The Risk of Code Breaking (Including Code Responsible for Testing) Follows Us Everywhere

One thing that is consistent about software is that it and its context can be expected to change. Either the code itself changes some subsystem (like nearby code, a dependency library, or even the operating system or hardware itself) changes. This includes browser automation libraries, libraries we use in test support code, and even test runners themselves. Sometimes changes to internally-developed test support code breaks tests.

If we're lucky we have an idea when code we're responsible for is going to break, based on things like announcements provided by the developers responsible for any libraries that our solution depends on. Sometimes we hear about it through social media, GitHub/ GitLab, or through other professional networks. Sometimes a test elsewhere gives us a clue. That's sometimes, and if we're lucky.

Other times, though, we're not as lucky. For example, even if the authors of the underlying libraries or subsystems tell you what they've changed, it may take some discovery to understand how upstream changes affect test code or even production code.

The same as with production code, test code is prone to breaking, including along the lines provided above. Evaluating code responsible for testing (including test support code) also provides data that can be used to make business decisions related to the value delivered by a specific build of the system under test. And although not every sort of integration with lower-level libraries or subsystems (browser automation libraries tend to be a good example) leave themselves open to evaluation, finding (or making, were possible) opportunities to gather data where possible can help to make data-driven determinations about the fitness of code responsible for testing to ship.

Catching Issues in Test Code Early Can Help Protect against Unnecessary Complication When Troubleshooting

If we accept that any code (including code responsible for automated testing) is prone to breaking, then we also accept that some amount of troubleshooting and fixing will need to be undertaken to locate the root cause, as well as to propose, implement, and test a fix. The scope of any of this likely relates to the amount of our code used to define the solution. For example, if production code breaks, then the root cause likely has something to do with the system/s the production code implements or depends on. If we can catch that break before shipment (before it's deployed to production), generally that simplifies the amount of work that needs to happen to deliver a fix.

If code used in test automation breaks and we are able to catch it early, then the only system affected by the break is the automated test code. If the same code breaks while evaluating the system under test, we now potentially have at least two moving targets (the system under test and automated test code) that we need to troubleshoot in order to confirm why a test failed. This widens our search base, which likely complicates any efforts to deliver and confirm a fix.

- **GOALS**:
**1)** Copy out the stretch of the passage on breaking test code from "If we're lucky we" through "if we're lucky.", word for word.
**2)** Pick up the passage on breaking test code after its final sentence and keep it going.

- **SUPPLIED DATA**:
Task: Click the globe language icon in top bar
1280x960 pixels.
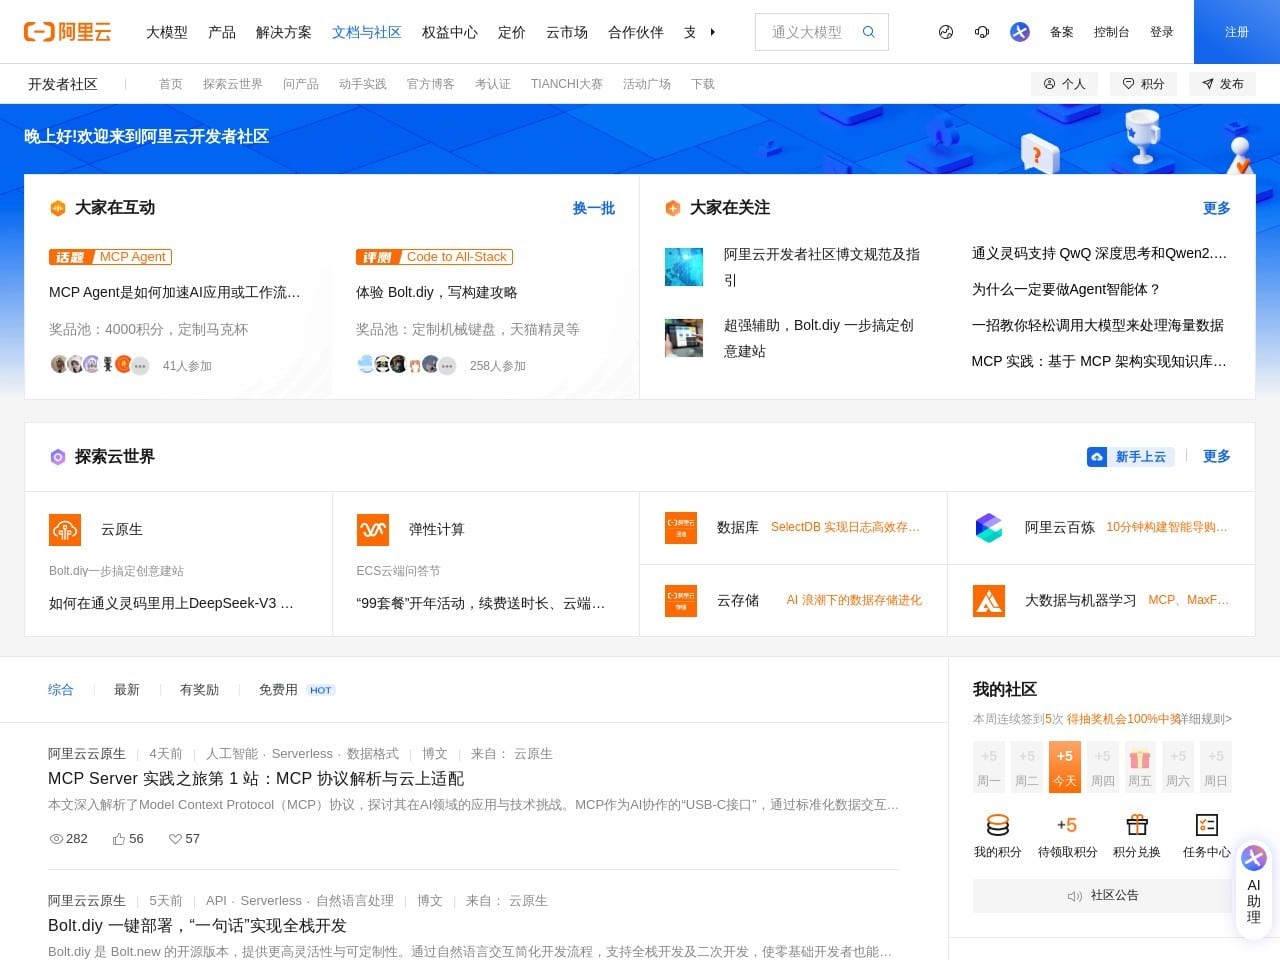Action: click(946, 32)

- **FINAL RESULTS**:
**1)**
If we're lucky we have an idea when code we're responsible for is going to break, based on things like announcements provided by the developers responsible for any libraries that our solution depends on. Sometimes we hear about it through social media, GitHub/ GitLab, or through other professional networks. Sometimes a test elsewhere gives us a clue. That's sometimes, and if we're lucky.

**2)**
What's more, automated testing is generally a serviceable way to execute regression testing in response to a fix. Lack of automated testing against code removes that option. Any fix to failing test code will likely need to be evaluated manually, if at all.

What's more: what if a fix to test code in one place results in tests failing in another? Depending on the complexity of your testing solution, this may be a possibility.

And again: this all challenges the ability of test code to deliver data that can be used to inform business decisions in a manner that is timely and accurate.

Conclusion

Let's return to the example provided within the introduction, related to chopping a tree down with an axe discovered to be dull. Now that you're onsite and you've committed to chopping, imagine you passed on an opportunity to test whether the axe is dull earlier on: you've chosen not to check it before using it. Now that you've invested in chopping the tree down, you notice that you are not making as much progress as you might like, and you've applied resources (in addition to time, your energy and your hopes) to the attempt.

However strained this analogy may seem, the comparison it draws is apt. Any time you forego checking your equipment before attempting to use it, you leave yourself open to risk that the equipment will not work as expected when you need it to. On motorcycles this is why we use T-CLOCS for (relatively) simple pre-ride inspections. In mountain climbing, this is why it helps to have a partner check your setup. Scuba divers do something similar (although the acronym for this is more amusing to try to pronounce out loud than T-CLOCS).

If code responsible for testing (or supporting testing) fails at a time when it's expected to fulfill its business value, it creates waste that potentially blocks other activities and calls into question the usefulness (especially given the cost) of the tool to begin with. Any decision to forego checking tests before they are used accepts the risk of failure prior to any test run that depends on the untested code. And where it seems true that the system under test is complex and that the relationship between automated tests and the system under test is also complex, then it also seems true that the full impact of a failure in code responsible for testing will be made clear until it is fully assessed, which is part of what we task automated test code for in the first place.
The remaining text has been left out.